• [Exercise objective]
Rewrite the listing lines from the line containing "September 2024 (571, 503)" through the line containing "Oktober 2022 (567, 807)", inclusive, changing every "Mai" to "May" and keeping everything else the same. Give only those lines.

(Items listed in a dataset)

▬▬▬

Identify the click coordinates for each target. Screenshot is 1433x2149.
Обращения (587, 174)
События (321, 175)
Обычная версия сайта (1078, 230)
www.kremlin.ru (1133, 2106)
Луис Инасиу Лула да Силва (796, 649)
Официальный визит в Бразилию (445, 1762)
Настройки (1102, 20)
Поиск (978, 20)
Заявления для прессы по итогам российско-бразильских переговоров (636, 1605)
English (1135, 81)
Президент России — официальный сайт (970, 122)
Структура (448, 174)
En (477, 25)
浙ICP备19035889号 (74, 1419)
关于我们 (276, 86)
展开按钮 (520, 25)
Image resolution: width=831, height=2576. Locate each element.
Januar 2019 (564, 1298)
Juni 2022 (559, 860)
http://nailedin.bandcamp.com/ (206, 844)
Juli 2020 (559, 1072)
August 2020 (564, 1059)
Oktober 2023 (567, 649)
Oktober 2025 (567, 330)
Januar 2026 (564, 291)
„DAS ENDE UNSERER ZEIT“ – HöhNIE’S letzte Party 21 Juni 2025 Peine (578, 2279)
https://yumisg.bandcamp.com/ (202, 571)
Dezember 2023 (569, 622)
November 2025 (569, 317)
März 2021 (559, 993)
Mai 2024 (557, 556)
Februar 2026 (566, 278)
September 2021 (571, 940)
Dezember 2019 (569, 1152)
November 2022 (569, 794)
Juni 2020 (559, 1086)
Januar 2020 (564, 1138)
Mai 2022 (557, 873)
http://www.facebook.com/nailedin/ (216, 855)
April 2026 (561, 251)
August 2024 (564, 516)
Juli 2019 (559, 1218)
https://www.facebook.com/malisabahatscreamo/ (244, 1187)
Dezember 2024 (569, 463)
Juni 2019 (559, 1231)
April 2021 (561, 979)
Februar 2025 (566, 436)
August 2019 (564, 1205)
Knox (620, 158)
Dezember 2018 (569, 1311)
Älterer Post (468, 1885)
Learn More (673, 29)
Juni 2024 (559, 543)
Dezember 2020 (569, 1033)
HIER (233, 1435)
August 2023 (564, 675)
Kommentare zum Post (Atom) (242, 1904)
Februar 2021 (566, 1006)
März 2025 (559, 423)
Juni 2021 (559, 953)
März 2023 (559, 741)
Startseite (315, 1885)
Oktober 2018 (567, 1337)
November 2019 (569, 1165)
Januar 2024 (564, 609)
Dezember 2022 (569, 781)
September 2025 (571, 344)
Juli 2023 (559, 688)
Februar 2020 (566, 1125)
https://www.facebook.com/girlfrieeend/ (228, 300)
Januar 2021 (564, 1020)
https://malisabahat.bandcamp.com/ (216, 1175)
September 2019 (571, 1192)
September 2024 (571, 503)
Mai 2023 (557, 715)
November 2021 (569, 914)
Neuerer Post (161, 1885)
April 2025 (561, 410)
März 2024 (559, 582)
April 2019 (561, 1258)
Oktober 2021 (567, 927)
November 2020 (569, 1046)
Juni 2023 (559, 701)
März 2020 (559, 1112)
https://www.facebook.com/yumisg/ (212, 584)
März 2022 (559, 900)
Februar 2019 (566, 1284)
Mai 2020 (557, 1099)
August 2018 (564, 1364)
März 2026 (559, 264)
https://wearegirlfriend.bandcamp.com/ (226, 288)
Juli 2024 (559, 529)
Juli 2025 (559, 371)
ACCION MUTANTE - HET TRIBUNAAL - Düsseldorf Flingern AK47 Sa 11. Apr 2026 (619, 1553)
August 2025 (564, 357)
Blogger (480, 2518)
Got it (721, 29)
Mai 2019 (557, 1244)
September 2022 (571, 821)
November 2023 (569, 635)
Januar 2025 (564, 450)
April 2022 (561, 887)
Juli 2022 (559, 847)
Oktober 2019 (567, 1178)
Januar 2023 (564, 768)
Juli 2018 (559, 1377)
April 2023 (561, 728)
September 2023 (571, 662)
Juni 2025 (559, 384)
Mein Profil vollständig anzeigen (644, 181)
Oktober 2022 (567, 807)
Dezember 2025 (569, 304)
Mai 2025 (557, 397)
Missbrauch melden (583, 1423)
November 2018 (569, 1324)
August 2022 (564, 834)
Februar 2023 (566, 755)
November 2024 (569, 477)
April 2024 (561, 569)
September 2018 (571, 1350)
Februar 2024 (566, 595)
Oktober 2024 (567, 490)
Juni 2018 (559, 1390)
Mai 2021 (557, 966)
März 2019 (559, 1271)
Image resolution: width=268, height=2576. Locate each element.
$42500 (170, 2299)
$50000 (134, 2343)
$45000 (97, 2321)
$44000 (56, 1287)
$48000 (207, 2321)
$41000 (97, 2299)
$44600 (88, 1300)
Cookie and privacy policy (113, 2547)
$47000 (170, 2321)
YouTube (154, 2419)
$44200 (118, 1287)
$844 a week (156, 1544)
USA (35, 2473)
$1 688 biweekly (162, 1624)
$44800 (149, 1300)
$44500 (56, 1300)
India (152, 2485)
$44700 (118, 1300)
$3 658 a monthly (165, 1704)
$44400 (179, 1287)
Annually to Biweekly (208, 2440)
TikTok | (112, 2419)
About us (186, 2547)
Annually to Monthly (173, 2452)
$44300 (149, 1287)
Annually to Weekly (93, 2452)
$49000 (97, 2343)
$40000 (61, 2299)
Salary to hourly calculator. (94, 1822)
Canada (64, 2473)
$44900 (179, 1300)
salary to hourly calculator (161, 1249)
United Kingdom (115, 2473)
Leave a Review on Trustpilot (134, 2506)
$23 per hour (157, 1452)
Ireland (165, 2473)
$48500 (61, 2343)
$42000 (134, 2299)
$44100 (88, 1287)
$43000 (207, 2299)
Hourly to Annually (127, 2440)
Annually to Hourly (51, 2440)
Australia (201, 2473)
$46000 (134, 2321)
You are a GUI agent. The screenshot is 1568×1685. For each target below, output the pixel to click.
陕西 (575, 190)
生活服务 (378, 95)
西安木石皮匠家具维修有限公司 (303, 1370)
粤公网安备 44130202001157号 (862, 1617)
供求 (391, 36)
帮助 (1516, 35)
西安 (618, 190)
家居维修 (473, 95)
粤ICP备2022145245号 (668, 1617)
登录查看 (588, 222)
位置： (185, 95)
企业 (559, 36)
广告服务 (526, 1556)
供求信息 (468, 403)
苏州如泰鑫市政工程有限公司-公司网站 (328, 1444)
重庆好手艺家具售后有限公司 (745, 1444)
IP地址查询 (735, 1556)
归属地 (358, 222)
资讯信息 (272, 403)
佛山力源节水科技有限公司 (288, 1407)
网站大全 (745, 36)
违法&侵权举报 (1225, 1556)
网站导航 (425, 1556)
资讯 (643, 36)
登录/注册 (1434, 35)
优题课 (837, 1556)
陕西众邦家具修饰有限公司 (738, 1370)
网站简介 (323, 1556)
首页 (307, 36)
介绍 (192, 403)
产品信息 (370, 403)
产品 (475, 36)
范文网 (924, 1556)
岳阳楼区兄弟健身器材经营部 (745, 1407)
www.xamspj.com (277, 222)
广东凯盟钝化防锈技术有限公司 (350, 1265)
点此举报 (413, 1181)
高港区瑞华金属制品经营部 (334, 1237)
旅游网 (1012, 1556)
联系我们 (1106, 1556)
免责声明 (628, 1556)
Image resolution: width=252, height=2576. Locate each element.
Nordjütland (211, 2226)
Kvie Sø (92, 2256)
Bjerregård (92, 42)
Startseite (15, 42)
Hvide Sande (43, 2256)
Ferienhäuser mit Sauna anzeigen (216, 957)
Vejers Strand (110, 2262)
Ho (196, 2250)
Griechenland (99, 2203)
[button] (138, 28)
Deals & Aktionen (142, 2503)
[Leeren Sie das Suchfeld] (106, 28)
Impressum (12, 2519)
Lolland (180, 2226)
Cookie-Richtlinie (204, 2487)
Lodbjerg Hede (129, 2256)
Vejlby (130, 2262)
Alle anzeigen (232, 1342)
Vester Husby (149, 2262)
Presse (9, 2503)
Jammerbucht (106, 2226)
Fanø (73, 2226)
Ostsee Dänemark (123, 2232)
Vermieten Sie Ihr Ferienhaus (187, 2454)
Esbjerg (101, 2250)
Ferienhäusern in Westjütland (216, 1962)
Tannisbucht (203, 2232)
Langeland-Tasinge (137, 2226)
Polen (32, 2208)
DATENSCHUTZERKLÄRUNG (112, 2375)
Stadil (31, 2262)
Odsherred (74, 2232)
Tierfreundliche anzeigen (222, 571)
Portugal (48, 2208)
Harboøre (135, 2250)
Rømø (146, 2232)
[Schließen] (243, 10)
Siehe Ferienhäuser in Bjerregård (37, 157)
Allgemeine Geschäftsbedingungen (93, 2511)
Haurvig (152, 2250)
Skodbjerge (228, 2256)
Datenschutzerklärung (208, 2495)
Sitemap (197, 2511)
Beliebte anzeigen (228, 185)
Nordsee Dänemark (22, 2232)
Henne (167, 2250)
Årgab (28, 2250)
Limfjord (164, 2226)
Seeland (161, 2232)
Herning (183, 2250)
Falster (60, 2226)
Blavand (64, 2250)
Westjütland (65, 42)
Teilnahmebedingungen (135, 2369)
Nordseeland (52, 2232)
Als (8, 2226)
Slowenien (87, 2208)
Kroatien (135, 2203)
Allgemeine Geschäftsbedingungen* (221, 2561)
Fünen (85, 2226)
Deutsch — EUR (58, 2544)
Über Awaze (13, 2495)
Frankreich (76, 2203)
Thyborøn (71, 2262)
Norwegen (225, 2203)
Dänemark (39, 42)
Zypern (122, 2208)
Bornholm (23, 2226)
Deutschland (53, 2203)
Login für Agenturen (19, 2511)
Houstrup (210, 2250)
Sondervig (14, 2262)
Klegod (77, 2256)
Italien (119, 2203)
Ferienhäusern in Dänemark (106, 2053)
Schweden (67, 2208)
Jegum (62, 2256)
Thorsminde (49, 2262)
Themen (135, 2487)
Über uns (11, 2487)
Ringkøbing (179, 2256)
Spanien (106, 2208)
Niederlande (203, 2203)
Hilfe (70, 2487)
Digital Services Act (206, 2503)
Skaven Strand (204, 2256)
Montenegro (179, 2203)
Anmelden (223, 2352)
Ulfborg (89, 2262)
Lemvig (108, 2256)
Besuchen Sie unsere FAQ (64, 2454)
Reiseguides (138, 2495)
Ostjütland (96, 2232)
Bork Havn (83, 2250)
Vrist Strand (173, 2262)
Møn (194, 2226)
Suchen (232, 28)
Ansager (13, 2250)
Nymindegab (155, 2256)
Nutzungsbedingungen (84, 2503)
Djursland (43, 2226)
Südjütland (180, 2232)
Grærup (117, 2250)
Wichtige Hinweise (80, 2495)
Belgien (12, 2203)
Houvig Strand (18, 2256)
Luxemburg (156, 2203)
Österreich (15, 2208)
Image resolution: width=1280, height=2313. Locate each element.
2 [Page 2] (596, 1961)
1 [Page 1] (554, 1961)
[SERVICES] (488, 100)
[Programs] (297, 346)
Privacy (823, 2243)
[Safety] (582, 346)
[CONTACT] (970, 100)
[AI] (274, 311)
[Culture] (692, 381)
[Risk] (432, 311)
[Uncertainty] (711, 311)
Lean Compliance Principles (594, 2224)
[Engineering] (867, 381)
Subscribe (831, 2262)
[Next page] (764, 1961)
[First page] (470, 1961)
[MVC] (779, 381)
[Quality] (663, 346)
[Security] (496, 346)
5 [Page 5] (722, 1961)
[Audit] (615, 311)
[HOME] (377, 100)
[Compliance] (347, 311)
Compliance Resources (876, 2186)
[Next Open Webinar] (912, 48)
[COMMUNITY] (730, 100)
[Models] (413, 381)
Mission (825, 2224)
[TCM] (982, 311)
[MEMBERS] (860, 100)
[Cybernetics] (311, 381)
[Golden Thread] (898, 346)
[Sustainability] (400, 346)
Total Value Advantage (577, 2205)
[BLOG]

▬▬▬

• [Task solution]
September 2024 (571, 503)
May 2023 (557, 715)
November 2021 (569, 914)
Neuerer Post (161, 1885)
April 2025 (561, 410)
März 2024 (559, 582)
April 2019 (561, 1258)
Oktober 2021 (567, 927)
November 2020 (569, 1046)
Juni 2023 (559, 701)
März 2020 (559, 1112)
https://www.facebook.com/yumisg/ (212, 584)
März 2022 (559, 900)
Februar 2019 (566, 1284)
May 2020 (557, 1099)
August 2018 (564, 1364)
März 2026 (559, 264)
https://wearegirlfriend.bandcamp.com/ (226, 288)
Juli 2024 (559, 529)
Juli 2025 (559, 371)
ACCION MUTANTE - HET TRIBUNAAL - Düsseldorf Flingern AK47 Sa 11. Apr 2026 (619, 1553)
August 2025 (564, 357)
Blogger (480, 2518)
Got it (721, 29)
May 2019 (557, 1244)
September 2022 (571, 821)
November 2023 (569, 635)
Januar 2025 (564, 450)
April 2022 (561, 887)
Juli 2022 (559, 847)
Oktober 2019 (567, 1178)
Januar 2023 (564, 768)
Juli 2018 (559, 1377)
April 2023 (561, 728)
September 2023 (571, 662)
Juni 2025 (559, 384)
Mein Profil vollständig anzeigen (644, 181)
Oktober 2022 (567, 807)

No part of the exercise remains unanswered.